◆ PROBLEM DESCRIPTION: What the answer must contain is every line of the records, exactly, with no pictures.

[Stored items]
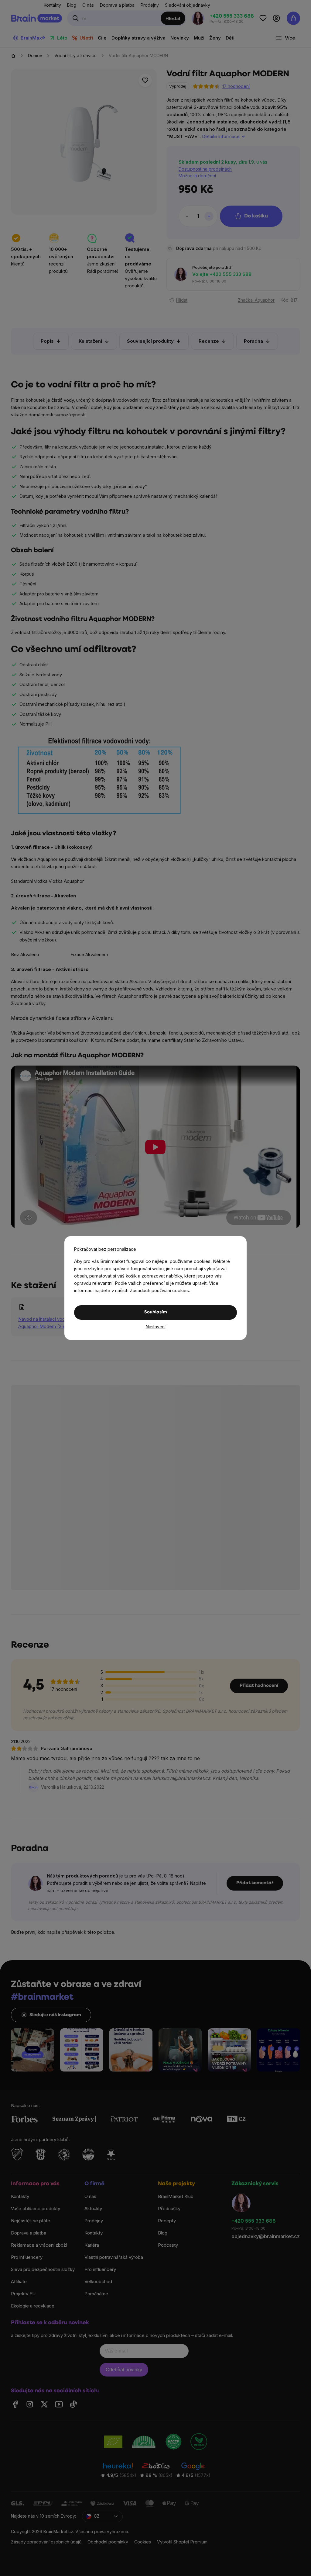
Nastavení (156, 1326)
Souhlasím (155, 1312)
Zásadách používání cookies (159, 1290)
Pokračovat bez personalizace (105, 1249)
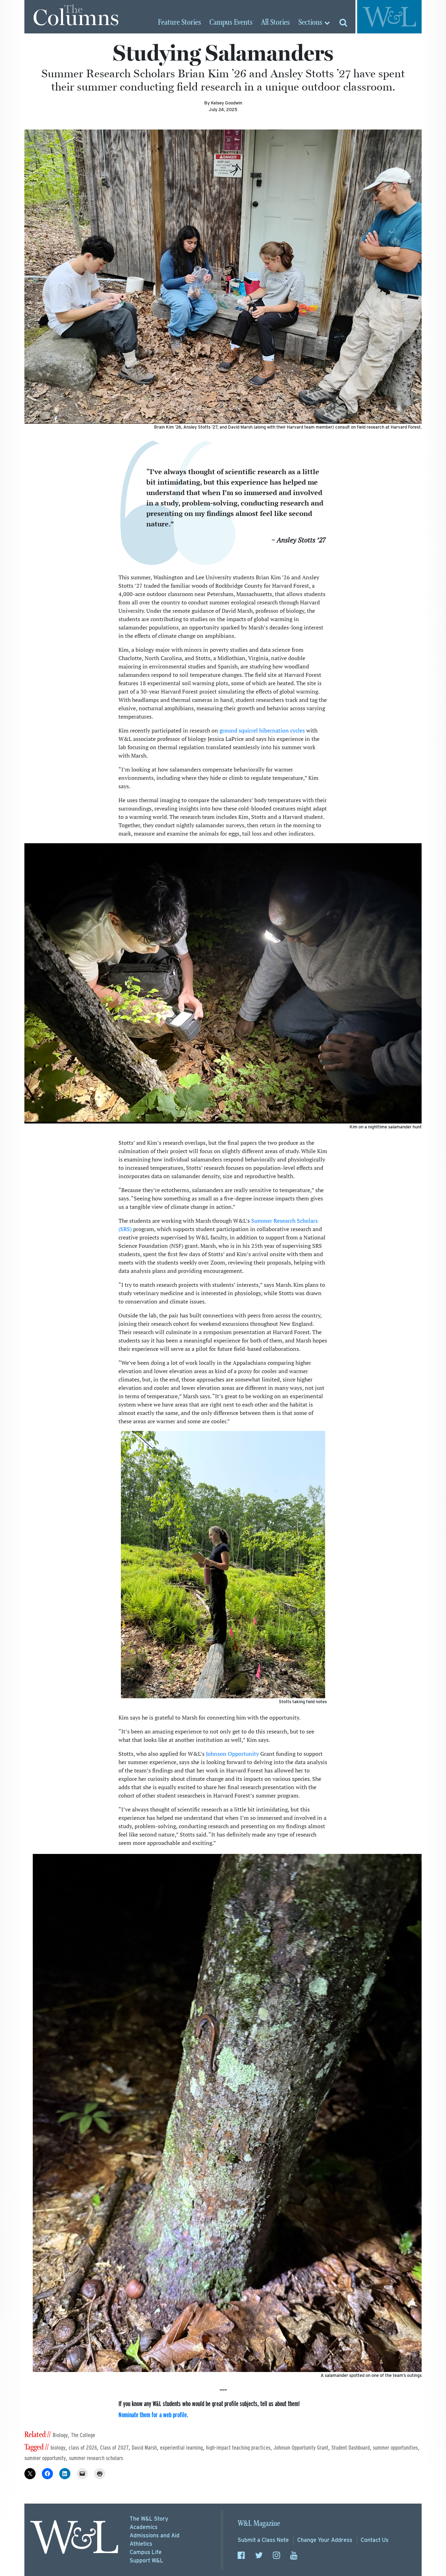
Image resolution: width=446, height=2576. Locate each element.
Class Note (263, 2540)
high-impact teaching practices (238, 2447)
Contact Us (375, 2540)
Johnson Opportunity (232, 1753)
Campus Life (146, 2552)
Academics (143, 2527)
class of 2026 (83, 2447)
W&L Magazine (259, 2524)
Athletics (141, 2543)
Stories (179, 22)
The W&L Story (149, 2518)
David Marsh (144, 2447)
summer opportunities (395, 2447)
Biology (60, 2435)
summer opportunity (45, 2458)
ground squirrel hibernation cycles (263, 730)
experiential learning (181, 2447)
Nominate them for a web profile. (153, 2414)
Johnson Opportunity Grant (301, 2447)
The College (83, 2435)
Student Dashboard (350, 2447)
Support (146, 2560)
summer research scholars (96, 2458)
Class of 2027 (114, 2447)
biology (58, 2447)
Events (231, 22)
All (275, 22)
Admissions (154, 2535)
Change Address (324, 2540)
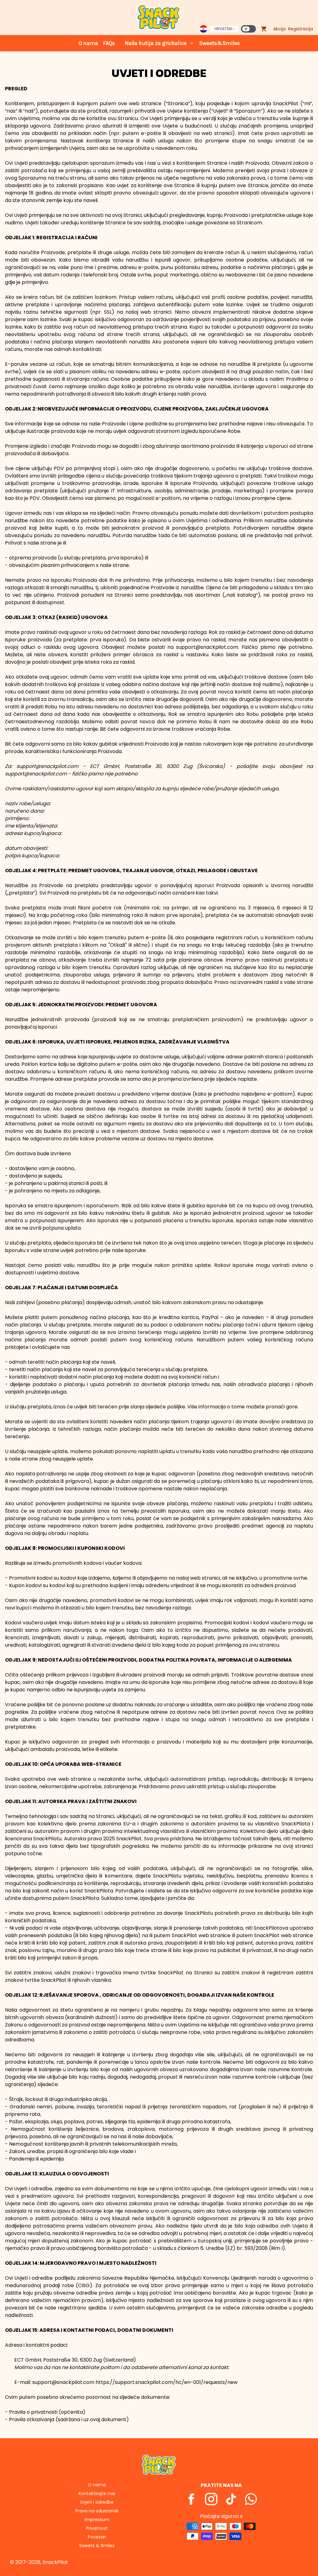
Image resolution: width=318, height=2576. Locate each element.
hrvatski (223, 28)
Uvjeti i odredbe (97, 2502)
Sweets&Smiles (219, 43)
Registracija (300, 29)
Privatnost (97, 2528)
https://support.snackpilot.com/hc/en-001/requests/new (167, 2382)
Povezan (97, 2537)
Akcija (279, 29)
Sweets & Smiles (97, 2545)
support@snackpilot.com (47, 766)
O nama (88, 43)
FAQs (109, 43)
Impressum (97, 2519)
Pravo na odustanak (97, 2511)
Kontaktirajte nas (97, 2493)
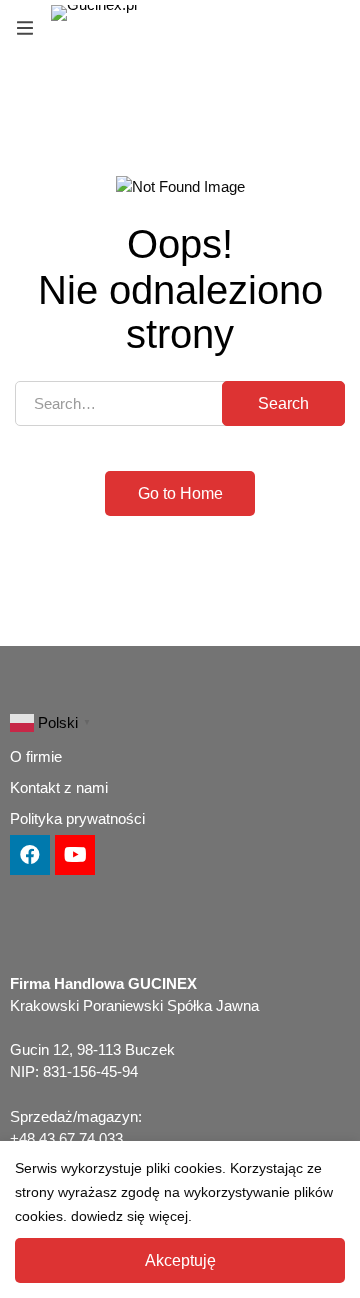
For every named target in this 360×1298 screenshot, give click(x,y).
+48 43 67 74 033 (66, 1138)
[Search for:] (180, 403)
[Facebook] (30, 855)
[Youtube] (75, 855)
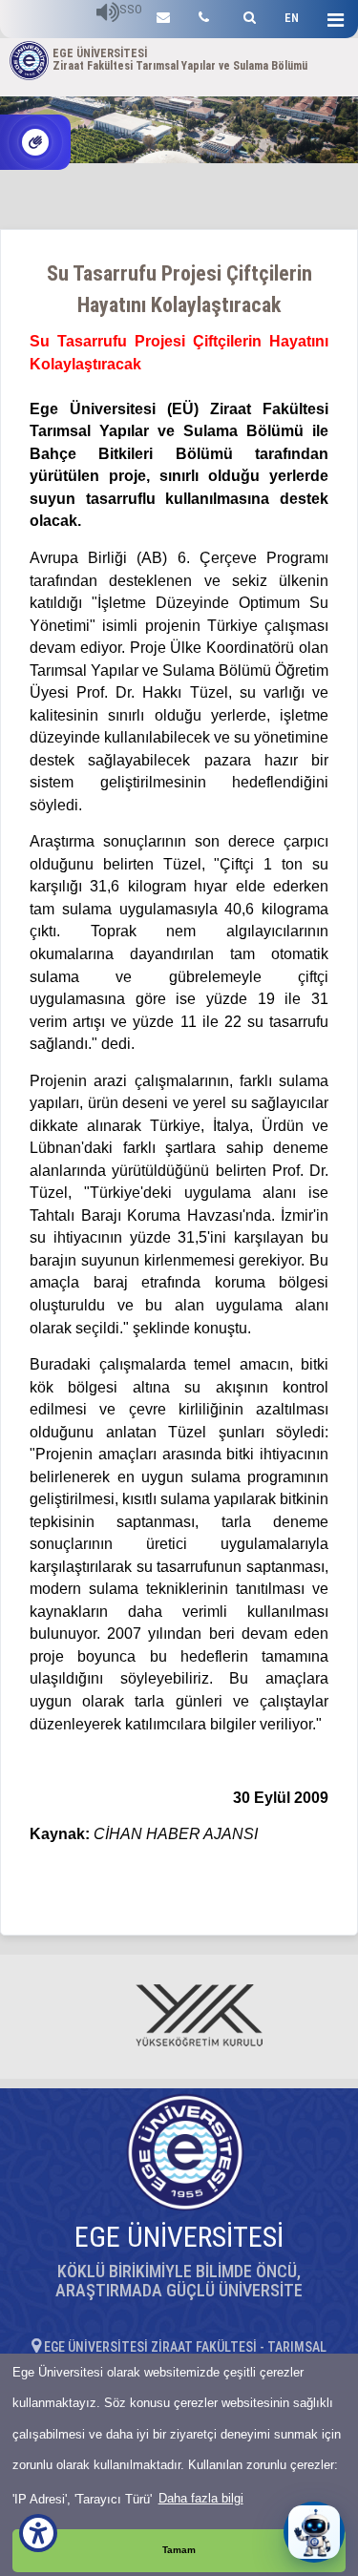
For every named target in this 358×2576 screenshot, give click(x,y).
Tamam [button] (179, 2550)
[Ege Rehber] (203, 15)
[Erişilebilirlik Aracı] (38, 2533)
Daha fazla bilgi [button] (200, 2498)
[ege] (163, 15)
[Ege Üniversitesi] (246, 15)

◆ FINAL ANSWER:
Nastavení (156, 1326)
Souhlasím (155, 1312)
Zásadách používání cookies (159, 1290)
Pokračovat bez personalizace (105, 1249)
Image resolution: width=446, height=2576. Locate each element.
Class Note (263, 2540)
high-impact teaching practices (238, 2447)
Contact Us (375, 2540)
Johnson Opportunity (232, 1753)
Campus Life (146, 2552)
Academics (143, 2527)
class of 2026 (83, 2447)
W&L Magazine (259, 2524)
Athletics (141, 2543)
Stories (179, 22)
The W&L Story (149, 2518)
David Marsh (144, 2447)
summer opportunities (395, 2447)
Biology (60, 2435)
summer opportunity (45, 2458)
ground squirrel hibernation cycles (263, 730)
experiential learning (181, 2447)
Nominate them for a web profile. (153, 2414)
Johnson Opportunity Grant (301, 2447)
The College (83, 2435)
Student Dashboard (350, 2447)
Support (146, 2560)
summer research scholars (96, 2458)
Class of 2027 (114, 2447)
biology (58, 2447)
Events (231, 22)
All (275, 22)
Admissions (154, 2535)
Change Address (324, 2540)
Image resolution: width=318, height=2576. Locate each element.
hrvatski (223, 28)
Uvjeti i odredbe (97, 2502)
Sweets&Smiles (219, 43)
Registracija (300, 29)
Privatnost (97, 2528)
https://support.snackpilot.com/hc/en-001/requests/new (167, 2382)
Povezan (97, 2537)
Akcija (279, 29)
Sweets & Smiles (97, 2545)
support@snackpilot.com (47, 766)
O nama (88, 43)
FAQs (109, 43)
Impressum (97, 2519)
Pravo na odustanak (97, 2511)
Kontaktirajte nas (97, 2493)
For every named target in this 360×1298 screenshot, give click(x,y).
+48 43 67 74 033 (66, 1138)
[Search for:] (180, 403)
[Facebook] (30, 855)
[Youtube] (75, 855)
For every named target in this 358×2576 screenshot, give click(x,y).
Tamam [button] (179, 2550)
[Ege Rehber] (203, 15)
[Erişilebilirlik Aracı] (38, 2533)
Daha fazla bilgi [button] (200, 2498)
[ege] (163, 15)
[Ege Üniversitesi] (246, 15)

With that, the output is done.